** EXERCISE OBJECTIVE **
Print exactly the lines below between the line holding "Home (1305, 26)" and the line holding "Bios (9, 2233)", inclusive, and nothing more.
Segment Start: MATERIALS PROVIDED
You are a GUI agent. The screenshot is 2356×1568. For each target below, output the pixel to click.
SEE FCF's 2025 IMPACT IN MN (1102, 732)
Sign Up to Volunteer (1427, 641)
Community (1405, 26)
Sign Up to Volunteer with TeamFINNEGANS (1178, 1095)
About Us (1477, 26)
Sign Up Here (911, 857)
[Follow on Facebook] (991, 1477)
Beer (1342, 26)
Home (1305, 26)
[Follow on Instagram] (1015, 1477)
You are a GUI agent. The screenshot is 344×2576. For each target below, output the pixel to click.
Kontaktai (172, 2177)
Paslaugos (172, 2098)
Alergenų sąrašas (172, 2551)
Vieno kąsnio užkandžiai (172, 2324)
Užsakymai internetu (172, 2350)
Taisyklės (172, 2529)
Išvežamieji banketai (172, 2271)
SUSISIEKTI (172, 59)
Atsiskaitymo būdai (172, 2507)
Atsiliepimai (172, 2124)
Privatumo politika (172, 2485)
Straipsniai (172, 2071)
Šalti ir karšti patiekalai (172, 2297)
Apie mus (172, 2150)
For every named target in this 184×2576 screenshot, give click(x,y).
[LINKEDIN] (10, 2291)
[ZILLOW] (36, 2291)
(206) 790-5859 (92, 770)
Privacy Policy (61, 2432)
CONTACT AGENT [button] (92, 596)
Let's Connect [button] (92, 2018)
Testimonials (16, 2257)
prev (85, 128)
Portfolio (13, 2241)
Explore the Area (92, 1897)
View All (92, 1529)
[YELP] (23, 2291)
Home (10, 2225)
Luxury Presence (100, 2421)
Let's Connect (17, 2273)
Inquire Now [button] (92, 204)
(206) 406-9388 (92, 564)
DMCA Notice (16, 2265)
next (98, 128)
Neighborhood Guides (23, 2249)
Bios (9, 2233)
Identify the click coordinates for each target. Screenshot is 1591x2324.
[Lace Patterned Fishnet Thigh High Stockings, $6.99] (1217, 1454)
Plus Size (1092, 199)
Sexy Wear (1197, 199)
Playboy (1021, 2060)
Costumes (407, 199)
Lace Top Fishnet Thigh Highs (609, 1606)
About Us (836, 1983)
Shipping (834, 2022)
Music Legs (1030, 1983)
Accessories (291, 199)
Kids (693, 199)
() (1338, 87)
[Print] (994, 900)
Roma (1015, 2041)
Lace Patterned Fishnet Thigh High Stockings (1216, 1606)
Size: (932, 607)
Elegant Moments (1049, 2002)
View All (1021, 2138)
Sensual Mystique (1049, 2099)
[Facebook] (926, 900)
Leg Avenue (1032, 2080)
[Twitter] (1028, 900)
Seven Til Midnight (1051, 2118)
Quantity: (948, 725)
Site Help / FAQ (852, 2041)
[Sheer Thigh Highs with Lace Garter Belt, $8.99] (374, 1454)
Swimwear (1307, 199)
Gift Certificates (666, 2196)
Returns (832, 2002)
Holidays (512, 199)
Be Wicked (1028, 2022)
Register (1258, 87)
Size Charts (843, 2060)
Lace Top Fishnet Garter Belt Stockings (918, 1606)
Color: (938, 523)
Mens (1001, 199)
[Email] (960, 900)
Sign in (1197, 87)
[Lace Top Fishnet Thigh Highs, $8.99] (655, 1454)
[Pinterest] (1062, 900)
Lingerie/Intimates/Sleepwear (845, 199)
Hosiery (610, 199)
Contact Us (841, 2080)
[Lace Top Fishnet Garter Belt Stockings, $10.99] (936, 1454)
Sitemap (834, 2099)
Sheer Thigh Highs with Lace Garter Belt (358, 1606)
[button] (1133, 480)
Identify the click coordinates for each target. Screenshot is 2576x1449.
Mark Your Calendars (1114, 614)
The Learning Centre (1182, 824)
Segment End: MATERIALS PROVIDED
** RESPONSE TO THIS EXERCISE **
Home (1305, 26)
[Follow on Instagram] (1015, 1477)
You are a GUI agent. The screenshot is 344×2576. For each target below, output the pixel to click.
Kontaktai (172, 2177)
Paslaugos (172, 2098)
Alergenų sąrašas (172, 2551)
Vieno kąsnio užkandžiai (172, 2324)
Užsakymai internetu (172, 2350)
Taisyklės (172, 2529)
Išvežamieji banketai (172, 2271)
SUSISIEKTI (172, 59)
Atsiskaitymo būdai (172, 2507)
Atsiliepimai (172, 2124)
Privatumo politika (172, 2485)
Straipsniai (172, 2071)
Šalti ir karšti patiekalai (172, 2297)
Apie mus (172, 2150)
For every named target in this 184×2576 screenshot, give click(x,y).
[LINKEDIN] (10, 2291)
[ZILLOW] (36, 2291)
(206) 790-5859 (92, 770)
Privacy Policy (61, 2432)
CONTACT AGENT [button] (92, 596)
Let's Connect [button] (92, 2018)
Testimonials (16, 2257)
prev (85, 128)
Portfolio (13, 2241)
Explore the Area (92, 1897)
View All (92, 1529)
[YELP] (23, 2291)
Home (10, 2225)
Luxury Presence (100, 2421)
Let's Connect (17, 2273)
Inquire Now [button] (92, 204)
(206) 406-9388 (92, 564)
DMCA Notice (16, 2265)
next (98, 128)
Neighborhood Guides (23, 2249)
Bios (9, 2233)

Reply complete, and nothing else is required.